Examine the material below and count the lines that hold the word "checkbox". Report only the number.

Records to use Start Marker

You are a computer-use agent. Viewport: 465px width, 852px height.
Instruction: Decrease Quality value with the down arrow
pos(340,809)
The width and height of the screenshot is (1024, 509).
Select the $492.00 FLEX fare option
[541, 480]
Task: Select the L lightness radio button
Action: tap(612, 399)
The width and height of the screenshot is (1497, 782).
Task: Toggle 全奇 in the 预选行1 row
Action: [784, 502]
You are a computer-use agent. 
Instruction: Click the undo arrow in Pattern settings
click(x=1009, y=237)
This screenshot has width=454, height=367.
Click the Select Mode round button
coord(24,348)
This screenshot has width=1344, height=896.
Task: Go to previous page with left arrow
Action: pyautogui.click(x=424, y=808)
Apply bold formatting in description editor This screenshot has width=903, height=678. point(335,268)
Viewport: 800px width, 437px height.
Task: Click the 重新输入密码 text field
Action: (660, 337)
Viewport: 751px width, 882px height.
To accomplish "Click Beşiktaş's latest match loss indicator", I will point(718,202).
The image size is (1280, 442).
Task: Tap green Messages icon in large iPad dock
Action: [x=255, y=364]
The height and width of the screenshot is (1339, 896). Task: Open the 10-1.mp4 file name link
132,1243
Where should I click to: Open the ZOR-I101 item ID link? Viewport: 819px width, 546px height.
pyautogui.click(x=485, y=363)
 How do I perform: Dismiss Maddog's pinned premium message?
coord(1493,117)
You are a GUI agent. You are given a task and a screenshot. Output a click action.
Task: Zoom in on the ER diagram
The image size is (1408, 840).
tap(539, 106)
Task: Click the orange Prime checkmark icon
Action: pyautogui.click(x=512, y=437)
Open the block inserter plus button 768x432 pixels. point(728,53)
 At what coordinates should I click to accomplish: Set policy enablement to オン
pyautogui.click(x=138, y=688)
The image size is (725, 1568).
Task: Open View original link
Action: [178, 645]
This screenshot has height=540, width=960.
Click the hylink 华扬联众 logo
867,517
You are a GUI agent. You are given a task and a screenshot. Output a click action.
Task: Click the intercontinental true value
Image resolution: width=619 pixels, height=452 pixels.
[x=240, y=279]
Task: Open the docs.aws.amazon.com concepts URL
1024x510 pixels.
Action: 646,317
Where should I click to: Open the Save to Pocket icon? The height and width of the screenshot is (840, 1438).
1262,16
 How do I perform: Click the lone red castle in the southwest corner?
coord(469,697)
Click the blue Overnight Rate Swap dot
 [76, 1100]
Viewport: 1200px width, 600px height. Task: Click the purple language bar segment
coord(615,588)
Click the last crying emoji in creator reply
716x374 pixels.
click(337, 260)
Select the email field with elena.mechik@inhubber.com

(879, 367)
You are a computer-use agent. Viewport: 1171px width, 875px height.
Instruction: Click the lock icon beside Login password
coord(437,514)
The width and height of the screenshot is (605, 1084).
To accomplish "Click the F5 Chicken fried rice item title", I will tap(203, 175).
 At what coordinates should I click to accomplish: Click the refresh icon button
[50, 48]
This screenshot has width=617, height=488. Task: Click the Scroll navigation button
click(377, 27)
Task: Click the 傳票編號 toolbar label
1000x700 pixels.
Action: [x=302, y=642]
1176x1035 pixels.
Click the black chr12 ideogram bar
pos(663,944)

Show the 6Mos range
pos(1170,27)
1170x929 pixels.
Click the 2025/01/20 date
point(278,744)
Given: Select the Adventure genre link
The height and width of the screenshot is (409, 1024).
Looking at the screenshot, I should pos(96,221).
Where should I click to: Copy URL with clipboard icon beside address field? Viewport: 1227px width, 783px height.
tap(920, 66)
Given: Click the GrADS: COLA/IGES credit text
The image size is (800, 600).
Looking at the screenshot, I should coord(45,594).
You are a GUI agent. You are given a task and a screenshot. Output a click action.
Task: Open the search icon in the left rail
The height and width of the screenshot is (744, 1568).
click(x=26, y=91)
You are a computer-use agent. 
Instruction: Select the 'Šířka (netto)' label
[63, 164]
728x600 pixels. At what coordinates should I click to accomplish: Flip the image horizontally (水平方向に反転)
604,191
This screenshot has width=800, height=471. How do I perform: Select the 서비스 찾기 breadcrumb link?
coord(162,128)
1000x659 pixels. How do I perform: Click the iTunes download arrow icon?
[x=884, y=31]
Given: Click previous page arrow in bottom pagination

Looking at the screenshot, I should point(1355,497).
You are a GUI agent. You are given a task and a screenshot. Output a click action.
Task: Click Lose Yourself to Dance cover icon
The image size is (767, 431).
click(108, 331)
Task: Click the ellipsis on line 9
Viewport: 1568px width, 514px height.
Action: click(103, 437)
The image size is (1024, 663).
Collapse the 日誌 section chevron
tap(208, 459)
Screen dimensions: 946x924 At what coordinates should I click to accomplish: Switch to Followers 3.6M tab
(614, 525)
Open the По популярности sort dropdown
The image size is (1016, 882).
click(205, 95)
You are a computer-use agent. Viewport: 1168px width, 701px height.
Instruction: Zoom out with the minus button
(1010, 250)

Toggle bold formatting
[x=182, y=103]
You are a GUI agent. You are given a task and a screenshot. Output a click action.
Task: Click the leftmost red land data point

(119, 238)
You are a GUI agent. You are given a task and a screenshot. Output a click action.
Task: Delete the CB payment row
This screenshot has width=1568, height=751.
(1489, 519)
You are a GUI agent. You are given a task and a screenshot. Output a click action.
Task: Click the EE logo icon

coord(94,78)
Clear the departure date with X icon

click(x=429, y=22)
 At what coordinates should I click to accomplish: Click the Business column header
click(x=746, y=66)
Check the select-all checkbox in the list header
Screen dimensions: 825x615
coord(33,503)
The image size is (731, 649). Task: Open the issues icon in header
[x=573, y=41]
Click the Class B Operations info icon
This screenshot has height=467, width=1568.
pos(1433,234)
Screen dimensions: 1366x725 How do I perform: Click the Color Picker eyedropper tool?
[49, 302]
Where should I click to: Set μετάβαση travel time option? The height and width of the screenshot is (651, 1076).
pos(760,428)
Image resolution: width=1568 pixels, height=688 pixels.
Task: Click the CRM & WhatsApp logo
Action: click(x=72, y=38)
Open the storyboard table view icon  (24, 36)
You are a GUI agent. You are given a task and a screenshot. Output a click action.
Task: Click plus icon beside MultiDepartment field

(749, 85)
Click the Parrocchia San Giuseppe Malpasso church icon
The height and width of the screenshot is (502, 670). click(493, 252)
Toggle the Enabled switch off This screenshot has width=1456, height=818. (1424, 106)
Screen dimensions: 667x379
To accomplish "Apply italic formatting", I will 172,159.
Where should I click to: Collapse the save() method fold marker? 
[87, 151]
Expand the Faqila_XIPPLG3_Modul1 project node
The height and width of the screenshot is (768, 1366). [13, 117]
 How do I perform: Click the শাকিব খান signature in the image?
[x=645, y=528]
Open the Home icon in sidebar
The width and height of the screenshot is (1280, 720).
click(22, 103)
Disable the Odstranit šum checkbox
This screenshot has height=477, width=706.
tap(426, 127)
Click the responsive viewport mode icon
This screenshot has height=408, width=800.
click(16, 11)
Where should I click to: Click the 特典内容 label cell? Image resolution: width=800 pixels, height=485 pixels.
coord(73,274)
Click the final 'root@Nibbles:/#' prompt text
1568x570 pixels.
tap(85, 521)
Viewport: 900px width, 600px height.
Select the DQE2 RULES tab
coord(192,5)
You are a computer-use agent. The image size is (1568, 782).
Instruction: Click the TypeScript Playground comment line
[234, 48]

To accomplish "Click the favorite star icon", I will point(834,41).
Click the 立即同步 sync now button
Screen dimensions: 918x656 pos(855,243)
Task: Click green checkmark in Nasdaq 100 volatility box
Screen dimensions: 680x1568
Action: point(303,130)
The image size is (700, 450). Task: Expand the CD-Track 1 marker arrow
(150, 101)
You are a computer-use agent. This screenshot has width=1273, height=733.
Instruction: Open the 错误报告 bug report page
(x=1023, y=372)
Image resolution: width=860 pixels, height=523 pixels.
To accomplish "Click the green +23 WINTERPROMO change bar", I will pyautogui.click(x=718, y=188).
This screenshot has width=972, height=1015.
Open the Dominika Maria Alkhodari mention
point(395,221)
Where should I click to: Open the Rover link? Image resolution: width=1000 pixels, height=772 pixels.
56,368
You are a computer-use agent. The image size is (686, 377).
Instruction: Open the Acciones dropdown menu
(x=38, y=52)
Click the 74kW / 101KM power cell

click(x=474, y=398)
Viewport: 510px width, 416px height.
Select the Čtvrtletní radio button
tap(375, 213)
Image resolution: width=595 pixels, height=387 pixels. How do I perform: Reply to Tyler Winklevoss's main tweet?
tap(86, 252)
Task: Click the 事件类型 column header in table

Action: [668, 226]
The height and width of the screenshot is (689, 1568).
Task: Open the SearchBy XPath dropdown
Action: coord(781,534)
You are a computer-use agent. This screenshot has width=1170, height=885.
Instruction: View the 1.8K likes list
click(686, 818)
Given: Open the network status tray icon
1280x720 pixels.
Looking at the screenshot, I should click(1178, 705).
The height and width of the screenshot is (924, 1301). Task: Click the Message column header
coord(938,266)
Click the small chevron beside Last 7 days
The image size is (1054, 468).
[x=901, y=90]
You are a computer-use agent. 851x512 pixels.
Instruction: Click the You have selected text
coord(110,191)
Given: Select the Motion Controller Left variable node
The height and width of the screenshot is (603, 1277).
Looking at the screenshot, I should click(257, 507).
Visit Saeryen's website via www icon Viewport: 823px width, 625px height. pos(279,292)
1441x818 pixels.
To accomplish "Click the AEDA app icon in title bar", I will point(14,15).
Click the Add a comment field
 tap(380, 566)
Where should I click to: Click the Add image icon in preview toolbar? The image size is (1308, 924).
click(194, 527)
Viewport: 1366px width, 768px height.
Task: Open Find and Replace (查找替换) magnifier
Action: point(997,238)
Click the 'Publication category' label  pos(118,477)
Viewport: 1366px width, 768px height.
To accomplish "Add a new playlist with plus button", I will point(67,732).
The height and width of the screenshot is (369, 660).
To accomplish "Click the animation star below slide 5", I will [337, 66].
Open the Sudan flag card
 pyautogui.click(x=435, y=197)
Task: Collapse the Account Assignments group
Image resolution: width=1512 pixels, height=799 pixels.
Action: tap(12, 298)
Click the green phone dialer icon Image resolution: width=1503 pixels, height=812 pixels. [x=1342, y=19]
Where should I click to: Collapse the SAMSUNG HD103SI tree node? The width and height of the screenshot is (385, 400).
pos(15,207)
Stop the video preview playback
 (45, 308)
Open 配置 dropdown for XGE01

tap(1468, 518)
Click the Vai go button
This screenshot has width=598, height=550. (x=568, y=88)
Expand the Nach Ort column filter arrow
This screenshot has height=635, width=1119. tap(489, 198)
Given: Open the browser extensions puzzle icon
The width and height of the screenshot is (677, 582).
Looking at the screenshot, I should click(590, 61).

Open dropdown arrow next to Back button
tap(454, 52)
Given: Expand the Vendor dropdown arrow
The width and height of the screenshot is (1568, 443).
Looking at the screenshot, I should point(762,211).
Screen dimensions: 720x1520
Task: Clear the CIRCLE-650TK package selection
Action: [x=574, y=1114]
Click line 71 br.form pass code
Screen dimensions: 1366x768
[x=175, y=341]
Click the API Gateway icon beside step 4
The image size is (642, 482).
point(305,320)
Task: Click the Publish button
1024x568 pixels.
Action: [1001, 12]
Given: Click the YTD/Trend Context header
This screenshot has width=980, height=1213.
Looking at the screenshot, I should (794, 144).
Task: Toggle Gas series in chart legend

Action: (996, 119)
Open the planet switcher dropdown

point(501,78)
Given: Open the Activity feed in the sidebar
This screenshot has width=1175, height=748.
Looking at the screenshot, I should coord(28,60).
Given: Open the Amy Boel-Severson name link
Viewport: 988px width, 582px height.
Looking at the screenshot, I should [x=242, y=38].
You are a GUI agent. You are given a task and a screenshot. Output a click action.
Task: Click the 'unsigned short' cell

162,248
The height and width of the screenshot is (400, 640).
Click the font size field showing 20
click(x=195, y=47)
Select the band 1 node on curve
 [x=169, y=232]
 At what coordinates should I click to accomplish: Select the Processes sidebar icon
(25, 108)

Records to use End Marker

Result for this exercise: 2